I don't think you need to complete every tutorial on earth - they are really there to teach you techniques which you can then put into your own project. Every time I do a tutorial I then try a model of my own using the things I learnt. I am no Maya genius but it seems to work well enough. The difference between people that can simply duplicate and people that create is vast - I wouldn't say the best Maya artists are those that can simply follow a tut, instead I think they are the ones that can create innovative works of their own from basic techniques.

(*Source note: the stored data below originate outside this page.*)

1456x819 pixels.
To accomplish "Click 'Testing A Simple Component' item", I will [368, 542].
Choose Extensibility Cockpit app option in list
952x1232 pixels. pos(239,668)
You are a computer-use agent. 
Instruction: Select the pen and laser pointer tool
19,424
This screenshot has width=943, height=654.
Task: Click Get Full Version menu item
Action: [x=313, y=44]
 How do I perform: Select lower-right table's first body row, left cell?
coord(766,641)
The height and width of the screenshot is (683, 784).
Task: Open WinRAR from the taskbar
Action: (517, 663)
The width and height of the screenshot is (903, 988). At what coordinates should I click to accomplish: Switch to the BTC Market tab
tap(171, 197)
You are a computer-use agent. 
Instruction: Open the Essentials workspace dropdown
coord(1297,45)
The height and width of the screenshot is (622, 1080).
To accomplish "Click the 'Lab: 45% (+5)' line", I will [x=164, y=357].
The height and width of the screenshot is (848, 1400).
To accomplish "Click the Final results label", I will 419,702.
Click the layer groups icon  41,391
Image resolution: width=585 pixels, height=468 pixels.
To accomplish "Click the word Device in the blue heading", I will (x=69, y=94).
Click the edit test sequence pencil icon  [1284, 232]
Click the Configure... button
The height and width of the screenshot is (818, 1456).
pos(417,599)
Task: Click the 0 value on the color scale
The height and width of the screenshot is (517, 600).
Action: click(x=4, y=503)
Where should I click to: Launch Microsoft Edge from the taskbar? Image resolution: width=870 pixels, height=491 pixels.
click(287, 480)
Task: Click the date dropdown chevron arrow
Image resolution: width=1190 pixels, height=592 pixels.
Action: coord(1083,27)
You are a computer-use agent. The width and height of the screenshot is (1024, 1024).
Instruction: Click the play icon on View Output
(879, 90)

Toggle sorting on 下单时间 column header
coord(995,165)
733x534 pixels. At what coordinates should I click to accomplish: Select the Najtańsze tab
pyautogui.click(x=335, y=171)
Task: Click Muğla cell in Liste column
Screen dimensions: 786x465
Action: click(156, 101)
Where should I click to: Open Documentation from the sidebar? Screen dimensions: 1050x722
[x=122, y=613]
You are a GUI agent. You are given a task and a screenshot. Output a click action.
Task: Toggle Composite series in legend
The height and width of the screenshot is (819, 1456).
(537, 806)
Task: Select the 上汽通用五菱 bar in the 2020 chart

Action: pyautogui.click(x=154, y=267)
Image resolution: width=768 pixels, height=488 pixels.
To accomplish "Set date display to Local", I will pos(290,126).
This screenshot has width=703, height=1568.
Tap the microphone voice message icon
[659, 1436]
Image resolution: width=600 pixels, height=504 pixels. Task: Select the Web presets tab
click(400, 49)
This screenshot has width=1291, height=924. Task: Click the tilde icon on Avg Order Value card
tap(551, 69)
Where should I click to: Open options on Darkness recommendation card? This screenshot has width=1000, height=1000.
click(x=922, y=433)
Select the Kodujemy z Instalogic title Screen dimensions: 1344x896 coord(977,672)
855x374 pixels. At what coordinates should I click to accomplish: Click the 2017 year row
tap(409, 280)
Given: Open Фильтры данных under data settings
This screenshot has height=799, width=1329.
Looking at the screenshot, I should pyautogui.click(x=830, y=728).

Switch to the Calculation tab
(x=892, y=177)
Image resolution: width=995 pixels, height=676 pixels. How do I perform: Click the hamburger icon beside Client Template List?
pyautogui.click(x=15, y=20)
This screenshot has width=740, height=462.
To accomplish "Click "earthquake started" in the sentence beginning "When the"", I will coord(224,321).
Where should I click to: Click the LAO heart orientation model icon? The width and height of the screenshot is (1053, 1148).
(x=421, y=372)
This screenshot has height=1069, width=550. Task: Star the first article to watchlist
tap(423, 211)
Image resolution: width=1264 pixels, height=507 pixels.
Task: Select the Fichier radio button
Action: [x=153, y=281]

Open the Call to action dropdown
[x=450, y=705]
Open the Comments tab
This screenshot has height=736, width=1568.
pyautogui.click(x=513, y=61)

I don't have huge amounts of time to invest in learning Maya so I base my development round the challenges on this site. Each one presents something new, in a fairly compact package, which you can then target research and learning against. This month is animation so it's a good time to look at all that animation stuff etc. Last month was game models so I went and researched how to do low poly modelling etc etc. Even if you don't have time to complete a challenge it offers a focus for modelling, whatever standard you are and everyone is always helpful with crits and suggestions.

Time and resources are different issues in my view however - learning Maya takes time, not necessarily huge amounts of cash if you spend it wisely.

If you have absolutely no time to invest then you won't learn anything, it's like anything else, whether you want this to be a hobby or a profession (I don't advise you to confess to being a hobbyist if you are as people simply won't take you seriously after you do) you have to spend time learning stuff. If there are shortcuts to being a Maya genius noone is sharing them with me!

If you want to learn things invest some of your free time in doing it - most people here have busy lives and choose to spend some of their time working in Maya, it's choices - I could be asleep now instead of writing this and forgetting to save my painting weights before closing my working file (curse moment).

It's like any learning; if this were easy everyone would be making Half Life 3 and producing Pixar quality movies in their time off having learnt Maya in 2 weeks.

If I was you I'd follow Mr Brown's advice, pick something and go at it in the time you have. Little bits of progress in the small time you have is better than spending it wondering why you haven't learnt anything yet 8). And have a look at the challenges too - from next month they are going to be spread over 2 months which will give more time for things; I think you would be surprised what you learn from those - I know I have been.